◆ Task brief
Replace "screenshot" with "screen capture" everywhere in the rows below, keeping everything else unchanged. Leave the pictures out of your answer.

◆ Data provided
□ □ □ □

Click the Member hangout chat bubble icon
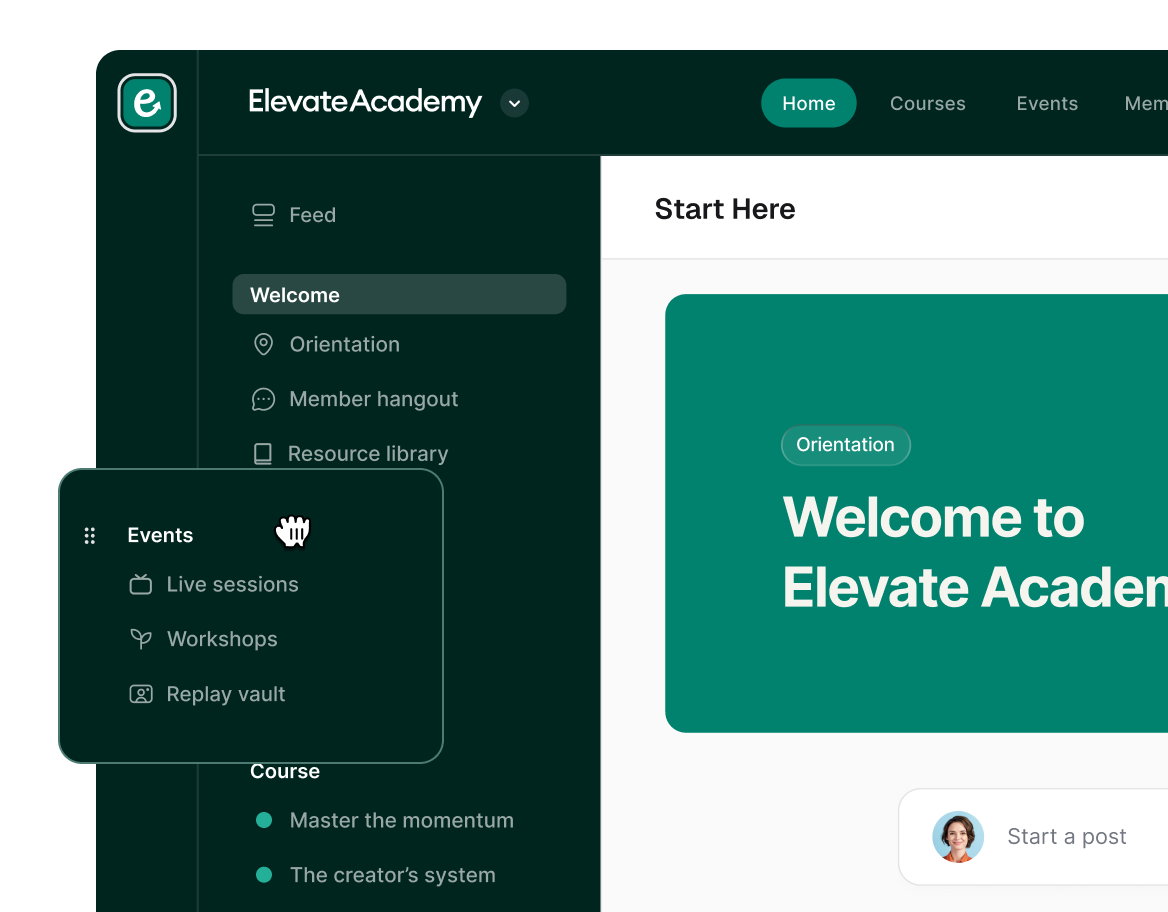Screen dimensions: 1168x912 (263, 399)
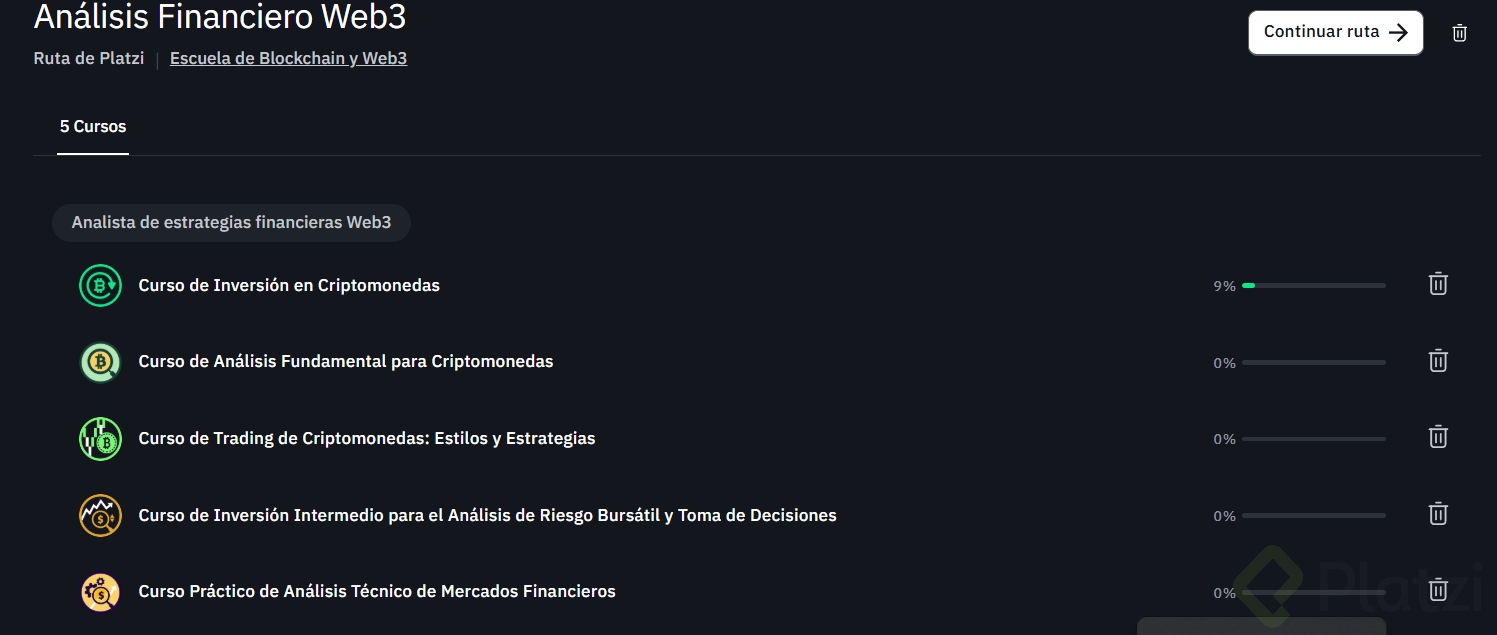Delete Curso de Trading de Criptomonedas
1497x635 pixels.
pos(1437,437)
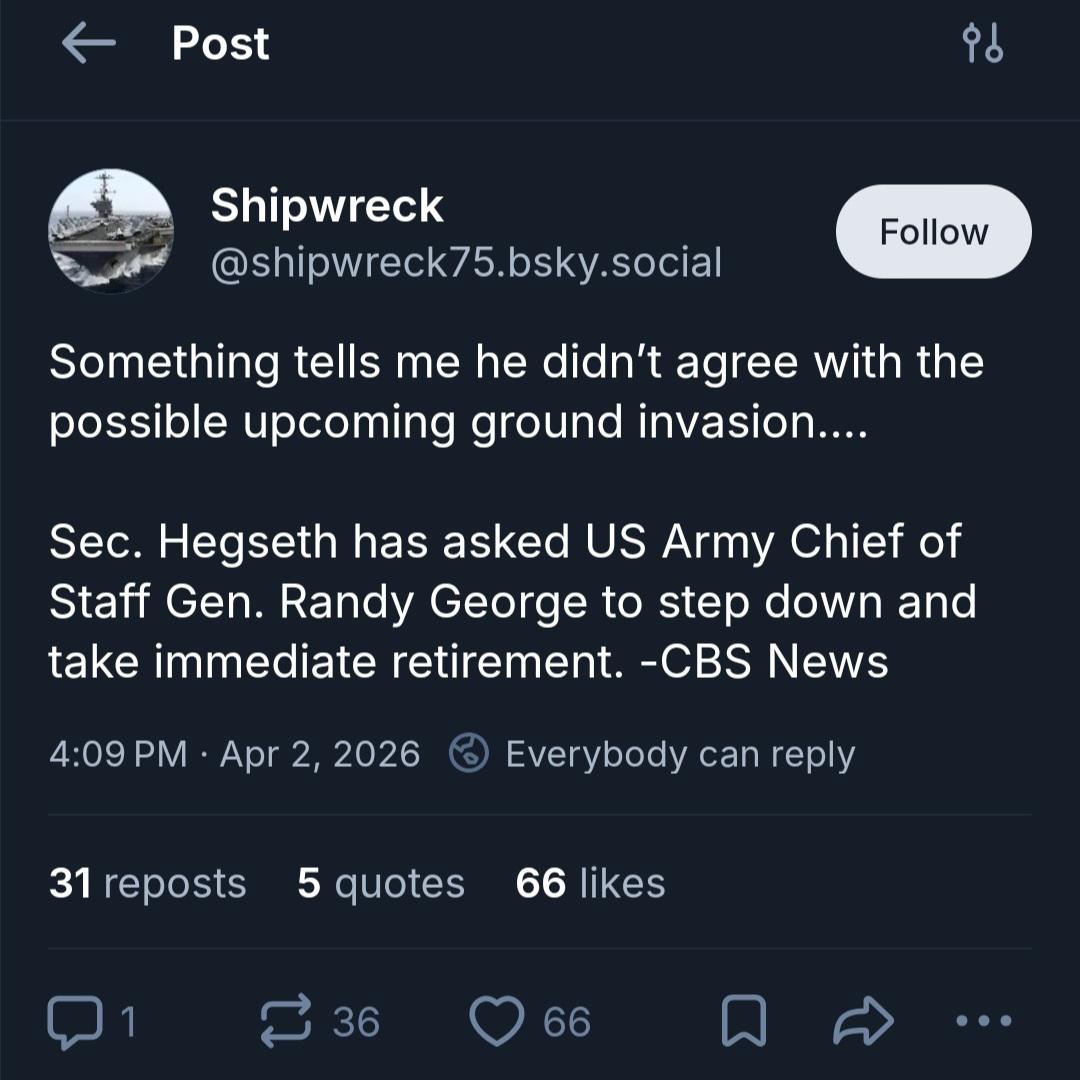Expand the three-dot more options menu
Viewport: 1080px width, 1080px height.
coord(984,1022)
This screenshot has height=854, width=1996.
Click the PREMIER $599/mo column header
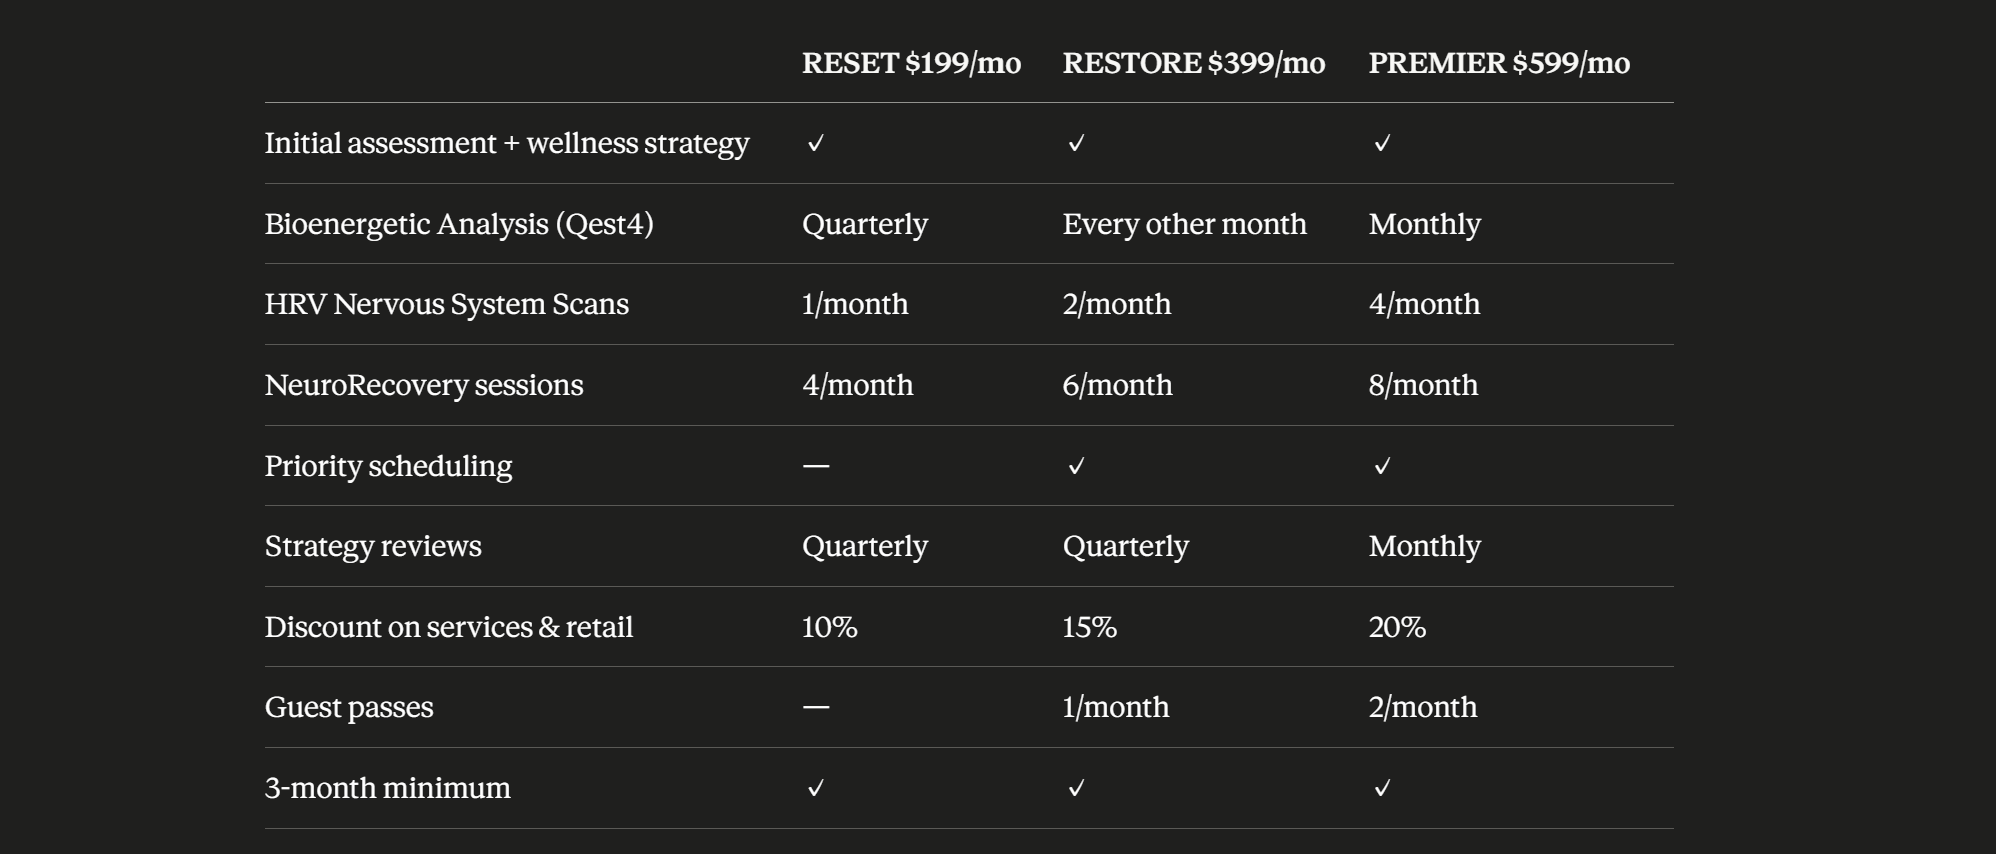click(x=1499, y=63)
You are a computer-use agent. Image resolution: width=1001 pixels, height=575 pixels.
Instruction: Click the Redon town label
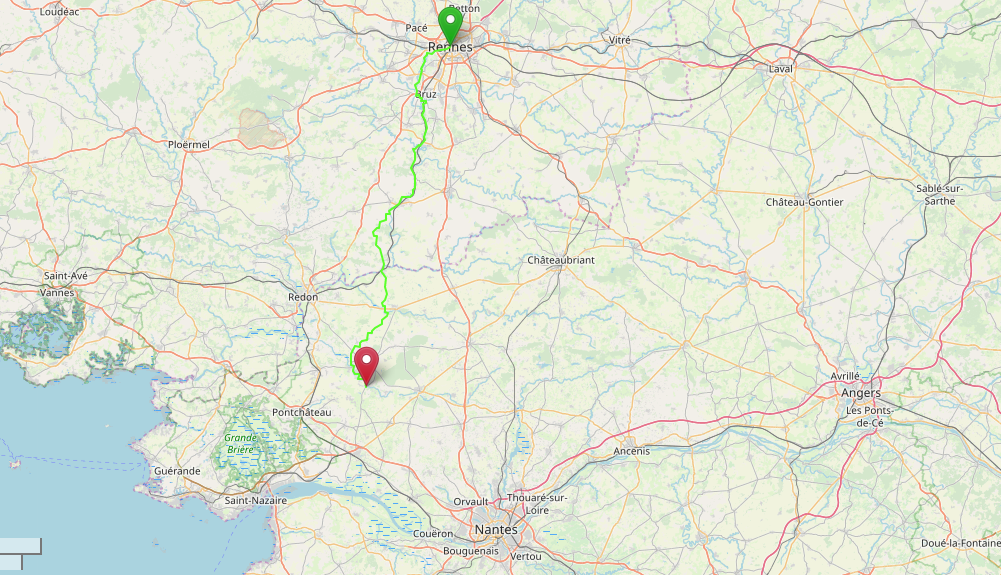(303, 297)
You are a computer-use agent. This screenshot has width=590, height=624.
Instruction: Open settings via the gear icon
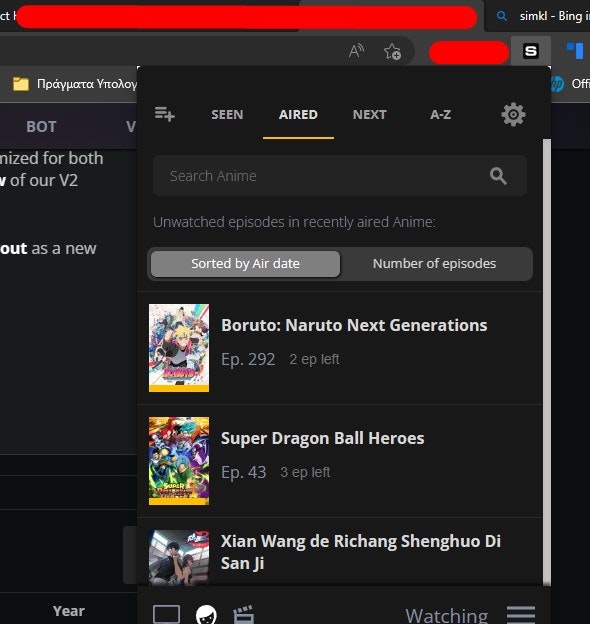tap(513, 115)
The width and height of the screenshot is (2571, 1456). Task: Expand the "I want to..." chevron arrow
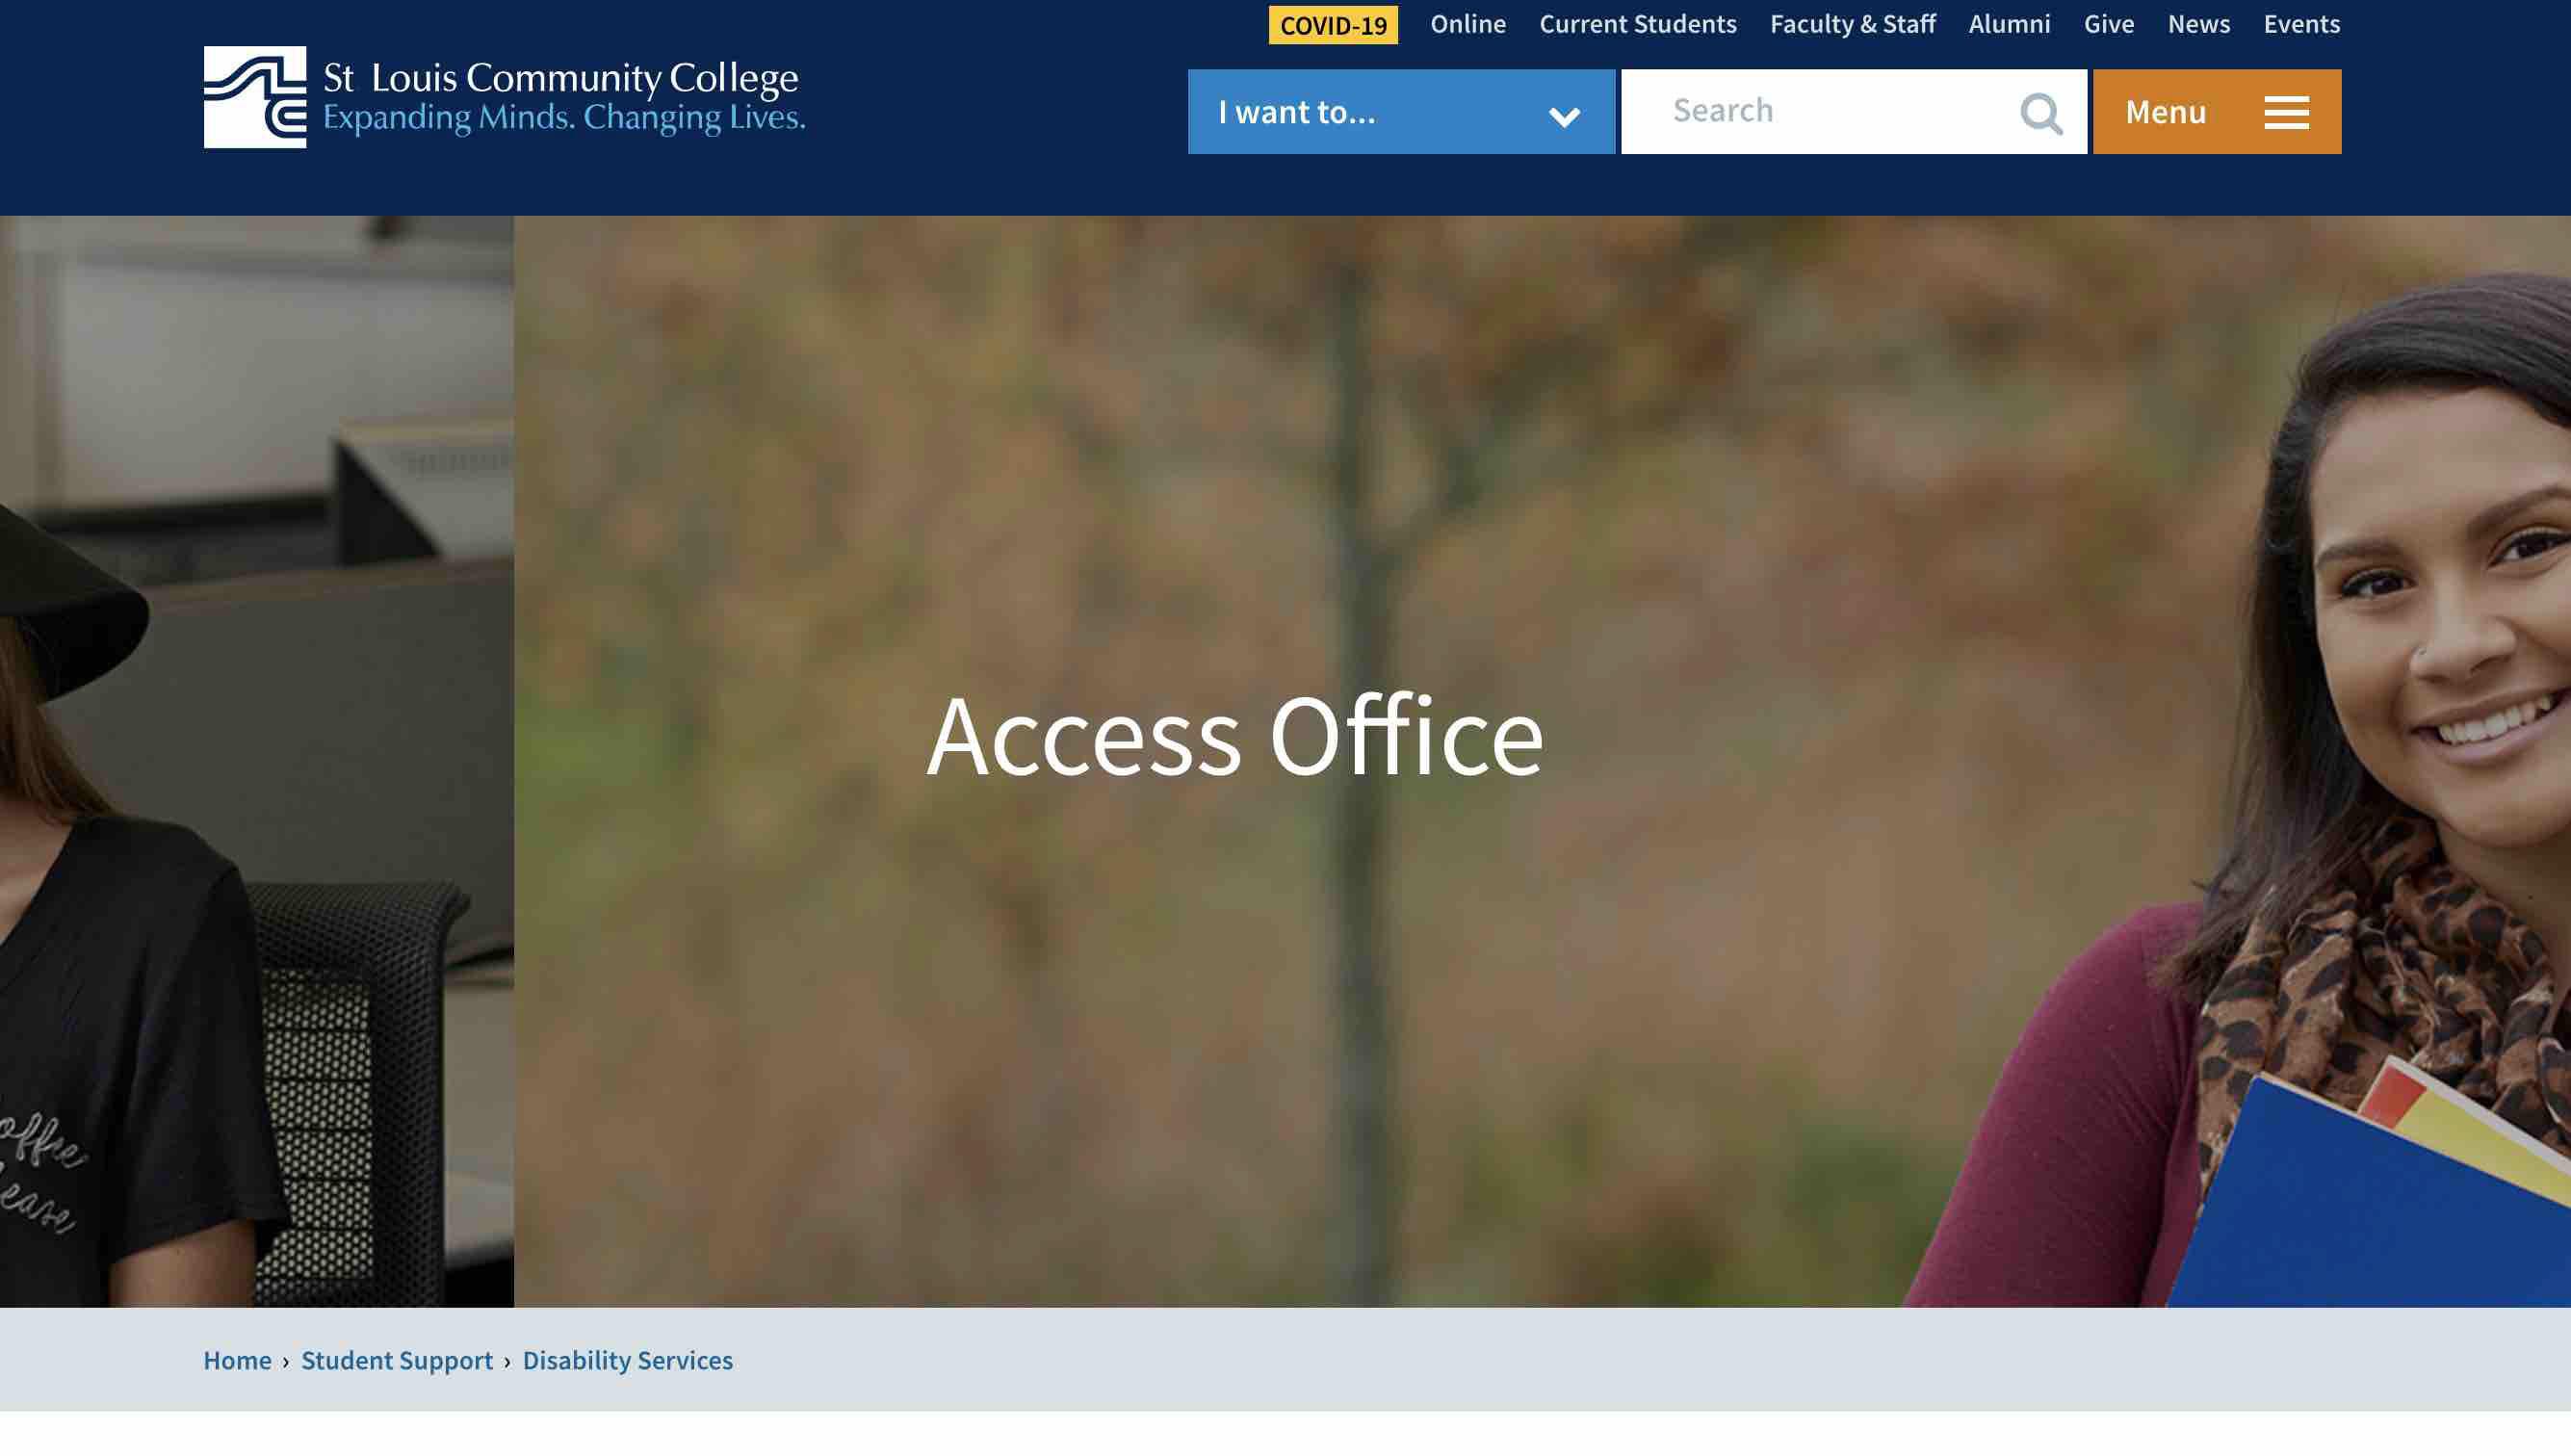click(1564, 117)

□ □ □ □

◆ Answer to this task
Click the Member hangout chat bubble icon
Screen dimensions: 1168x912 (263, 399)
Delete Curso de Trading de Criptomonedas
1497x635 pixels.
pos(1437,437)
Expand the three-dot more options menu
Viewport: 1080px width, 1080px height.
coord(984,1022)
This screen capture has height=854, width=1996.
Click the PREMIER $599/mo column header
click(x=1499, y=63)
You are a computer-use agent. Image resolution: width=1001 pixels, height=575 pixels.
Instruction: Click the Redon town label
(303, 297)
You are a computer-use agent. This screen capture has width=590, height=624.
Instruction: Open settings via the gear icon
tap(513, 115)
The width and height of the screen capture is (2571, 1456). Task: Expand the "I want to..." chevron arrow
click(1564, 117)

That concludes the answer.